As ubiquitous as grass in a yard or mailboxes along the roadside, for Americans, our flag is the king-daddy of symbols. We planted one on the moon. Visitors tour Washington, D.C., every year wearing them on their t-shirts. The search to make sense of the 9/11 attacks caused such a run on flags you couldn't buy one for a month. As children, we pledge allegiance to it. Caskets come home draped in it. It reflects and absorbs our beliefs.
I'd mumbled my way through "The Star-Spangled Banner" often enough without really listening to the words. As a girl I'd read Beverly Cleary's Ramona books and remember Ramona confidently mentioning she would "turn on the dawnzer," as in "dawnzer lee light," which she figured must be a lamp. Like her, I didn't know what the words meant or where the song came from.
Living in America today, it's hard to really embrace the idea that the country's fate was once in question. After 9/11, I heard the Pentagon plane might have been trying to find the White House, and I remember thinking what a gut punch that would have been. But in the War of 1812, the British burned the White House to the ground. Back then it sat in the middle of a field, was called the "President's House" and was staffed by enslaved African Americans—but the impact was the same.
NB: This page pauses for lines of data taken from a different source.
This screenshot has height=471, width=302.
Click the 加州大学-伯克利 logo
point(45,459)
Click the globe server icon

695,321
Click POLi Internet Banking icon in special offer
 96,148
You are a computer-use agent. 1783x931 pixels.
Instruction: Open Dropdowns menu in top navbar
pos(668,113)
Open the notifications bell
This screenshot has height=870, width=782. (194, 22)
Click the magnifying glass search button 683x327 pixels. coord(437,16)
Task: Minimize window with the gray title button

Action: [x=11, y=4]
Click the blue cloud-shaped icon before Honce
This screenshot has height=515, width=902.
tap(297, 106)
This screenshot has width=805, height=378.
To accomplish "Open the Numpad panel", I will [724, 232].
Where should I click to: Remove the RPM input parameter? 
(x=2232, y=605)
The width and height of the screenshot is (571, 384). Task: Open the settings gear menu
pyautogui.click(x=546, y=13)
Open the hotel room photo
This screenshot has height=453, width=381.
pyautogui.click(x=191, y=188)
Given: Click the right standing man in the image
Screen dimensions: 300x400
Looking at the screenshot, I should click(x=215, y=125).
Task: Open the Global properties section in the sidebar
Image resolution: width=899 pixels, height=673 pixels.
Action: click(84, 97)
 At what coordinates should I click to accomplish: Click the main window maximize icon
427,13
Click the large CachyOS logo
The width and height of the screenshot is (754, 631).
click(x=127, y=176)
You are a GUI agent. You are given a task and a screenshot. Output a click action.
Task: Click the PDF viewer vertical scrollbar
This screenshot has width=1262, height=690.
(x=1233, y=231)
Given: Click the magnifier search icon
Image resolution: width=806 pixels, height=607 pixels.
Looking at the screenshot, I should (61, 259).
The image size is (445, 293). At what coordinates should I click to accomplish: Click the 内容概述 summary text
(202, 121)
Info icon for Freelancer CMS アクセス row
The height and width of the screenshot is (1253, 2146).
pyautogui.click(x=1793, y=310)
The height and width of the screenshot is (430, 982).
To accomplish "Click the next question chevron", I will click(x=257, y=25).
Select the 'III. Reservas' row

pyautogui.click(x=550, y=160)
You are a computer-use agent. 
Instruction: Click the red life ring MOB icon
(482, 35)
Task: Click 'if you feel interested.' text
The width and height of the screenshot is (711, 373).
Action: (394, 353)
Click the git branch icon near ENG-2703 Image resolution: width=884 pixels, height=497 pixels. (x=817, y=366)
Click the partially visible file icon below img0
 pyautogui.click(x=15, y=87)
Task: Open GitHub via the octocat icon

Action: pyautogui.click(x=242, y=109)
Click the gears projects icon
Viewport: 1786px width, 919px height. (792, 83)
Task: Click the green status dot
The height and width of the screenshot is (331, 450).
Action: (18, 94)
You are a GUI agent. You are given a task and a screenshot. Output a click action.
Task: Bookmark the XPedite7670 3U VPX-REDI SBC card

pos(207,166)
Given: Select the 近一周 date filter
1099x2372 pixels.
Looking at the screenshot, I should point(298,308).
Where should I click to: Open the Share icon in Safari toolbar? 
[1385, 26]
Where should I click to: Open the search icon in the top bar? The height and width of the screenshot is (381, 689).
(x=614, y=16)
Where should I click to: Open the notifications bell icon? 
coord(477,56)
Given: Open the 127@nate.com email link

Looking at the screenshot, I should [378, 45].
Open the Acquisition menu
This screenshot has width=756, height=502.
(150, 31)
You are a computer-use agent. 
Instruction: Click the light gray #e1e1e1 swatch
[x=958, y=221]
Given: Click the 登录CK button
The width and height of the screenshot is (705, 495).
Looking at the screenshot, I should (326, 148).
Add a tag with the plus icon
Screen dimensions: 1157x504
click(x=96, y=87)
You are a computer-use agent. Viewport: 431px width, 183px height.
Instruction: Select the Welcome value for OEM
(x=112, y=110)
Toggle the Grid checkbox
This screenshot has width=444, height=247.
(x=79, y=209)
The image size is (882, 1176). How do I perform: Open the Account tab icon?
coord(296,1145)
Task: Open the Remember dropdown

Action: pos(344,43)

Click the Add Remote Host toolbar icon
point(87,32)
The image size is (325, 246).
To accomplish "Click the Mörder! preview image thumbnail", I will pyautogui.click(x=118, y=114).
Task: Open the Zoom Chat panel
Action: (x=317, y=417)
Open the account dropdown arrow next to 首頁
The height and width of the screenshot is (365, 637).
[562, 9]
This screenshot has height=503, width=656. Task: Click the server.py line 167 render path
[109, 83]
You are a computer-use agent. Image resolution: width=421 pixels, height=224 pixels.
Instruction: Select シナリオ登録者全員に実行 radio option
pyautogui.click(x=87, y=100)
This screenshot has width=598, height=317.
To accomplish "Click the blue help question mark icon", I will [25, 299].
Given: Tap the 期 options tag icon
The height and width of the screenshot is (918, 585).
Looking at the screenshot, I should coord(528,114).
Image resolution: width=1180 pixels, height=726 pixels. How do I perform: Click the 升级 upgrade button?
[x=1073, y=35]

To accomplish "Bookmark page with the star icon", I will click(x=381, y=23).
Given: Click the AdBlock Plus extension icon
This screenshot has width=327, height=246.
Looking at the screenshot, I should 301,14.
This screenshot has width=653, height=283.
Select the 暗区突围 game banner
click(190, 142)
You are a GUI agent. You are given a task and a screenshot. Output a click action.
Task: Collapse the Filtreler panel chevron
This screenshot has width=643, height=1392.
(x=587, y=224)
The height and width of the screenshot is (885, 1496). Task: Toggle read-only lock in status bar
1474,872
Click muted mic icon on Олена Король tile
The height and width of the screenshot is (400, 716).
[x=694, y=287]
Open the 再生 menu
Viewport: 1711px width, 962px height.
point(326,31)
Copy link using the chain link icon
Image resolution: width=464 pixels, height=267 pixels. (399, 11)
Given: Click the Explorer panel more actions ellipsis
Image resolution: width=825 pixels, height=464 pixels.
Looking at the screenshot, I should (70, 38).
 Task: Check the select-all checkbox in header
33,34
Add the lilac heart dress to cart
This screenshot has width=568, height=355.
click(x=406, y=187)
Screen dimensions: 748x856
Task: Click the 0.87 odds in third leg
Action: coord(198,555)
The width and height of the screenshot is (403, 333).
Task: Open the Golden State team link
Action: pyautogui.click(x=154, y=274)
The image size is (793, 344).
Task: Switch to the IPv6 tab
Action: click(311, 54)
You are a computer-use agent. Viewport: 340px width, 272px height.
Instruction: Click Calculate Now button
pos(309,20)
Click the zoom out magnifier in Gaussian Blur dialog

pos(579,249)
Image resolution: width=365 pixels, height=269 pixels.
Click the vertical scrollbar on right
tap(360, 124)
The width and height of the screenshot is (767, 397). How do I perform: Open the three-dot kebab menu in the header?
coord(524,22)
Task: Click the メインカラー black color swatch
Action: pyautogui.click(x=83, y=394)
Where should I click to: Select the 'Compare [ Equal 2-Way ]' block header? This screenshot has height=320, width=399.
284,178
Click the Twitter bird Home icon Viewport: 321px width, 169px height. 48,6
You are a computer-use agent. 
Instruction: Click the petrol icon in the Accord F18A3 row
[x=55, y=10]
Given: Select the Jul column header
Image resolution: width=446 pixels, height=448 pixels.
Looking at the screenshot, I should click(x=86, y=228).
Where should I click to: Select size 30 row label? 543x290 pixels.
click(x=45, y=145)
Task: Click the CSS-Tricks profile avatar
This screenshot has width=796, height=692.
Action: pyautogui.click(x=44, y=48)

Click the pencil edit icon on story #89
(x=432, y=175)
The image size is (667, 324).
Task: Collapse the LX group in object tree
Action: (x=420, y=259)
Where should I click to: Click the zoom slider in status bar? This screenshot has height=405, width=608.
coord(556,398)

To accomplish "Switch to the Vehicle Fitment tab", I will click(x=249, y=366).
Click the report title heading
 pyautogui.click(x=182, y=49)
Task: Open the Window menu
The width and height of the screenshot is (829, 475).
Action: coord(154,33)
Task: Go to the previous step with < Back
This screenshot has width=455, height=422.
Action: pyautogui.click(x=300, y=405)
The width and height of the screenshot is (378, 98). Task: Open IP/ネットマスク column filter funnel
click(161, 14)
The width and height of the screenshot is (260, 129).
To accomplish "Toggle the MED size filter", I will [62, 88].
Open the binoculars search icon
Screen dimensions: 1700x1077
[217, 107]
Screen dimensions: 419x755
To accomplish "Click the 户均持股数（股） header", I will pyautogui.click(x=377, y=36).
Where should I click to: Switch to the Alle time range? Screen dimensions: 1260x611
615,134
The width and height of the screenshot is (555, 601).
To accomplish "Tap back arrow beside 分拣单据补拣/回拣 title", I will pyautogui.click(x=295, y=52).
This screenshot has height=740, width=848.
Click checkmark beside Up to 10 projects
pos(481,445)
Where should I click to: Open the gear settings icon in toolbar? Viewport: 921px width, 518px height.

The stakes were as high at the next battle, in Baltimore, Maryland, when a British attack from land and sea threatened to flatten the city and leave the entire East Coast vulnerable.
Before that battle, when Americans thought of patriotic icons, they thought of the eagle, Lady Liberty, or George Washington. The American flag was just a utilitarian marker. Rather than proudly declaring "home of the free," it stated, in monotone, "this ship is American." You can't just sew up a big piece of fabric with stripes and stars and colors representing this and that and declare it central to the heart of the nation. Lightning needs to strike for a symbol to inspire. For the Star-Spangled Banner, the spell was cast in a daring-to-hope glimpse at a moment when all could have been lost.
Coming around a dark corner to see the real thing—ethereal and floating in a pool of black—at the National Museum of American History is actually a little heart stopping. Its size alone takes your breath away. For the Smithsonian Channel special A Star-Spangled Story: Battle for America, we were graciously allowed to film inside the banner's low-oxygen chamber. (Thank you, Jennifer and Suzanne!) With the work lights on, you realize the flag isn't floating at all, but lying on a huge table, gently tilted up at its viewing audience. It’s missing great chunks and frayed to threads in places. The colors hang on – a faded red, tea-colored white, and blue with a hint of green. Like any relic, the wear makes it seem even more incredible that it still exists.
Made by flagmaker Mary Pickersgill and four teenage girls in the summer of 1813, it seems appropriate that today it is cared for by a female curator and conservator. The efforts that have gone into the flag's conservation—cleaning up and stabilizing it—and exhibition involved a large, dedicated team spanning the course of a decade. In fact, the only textile that may come close to this one in terms of expertise, research, and scrutiny is the Shroud of Turin. Appropriate, perhaps, because the Banner is also a mystical symbol of faith.
An improbable series of events led to the moment when the Star-Spangled Banner inspired the words that became the National Anthem. Equally unlikely is its survival over two centuries. Far out in the distance of time, I hope that this symbol, forged in the light of the good ol' dawnzer, will yet wave.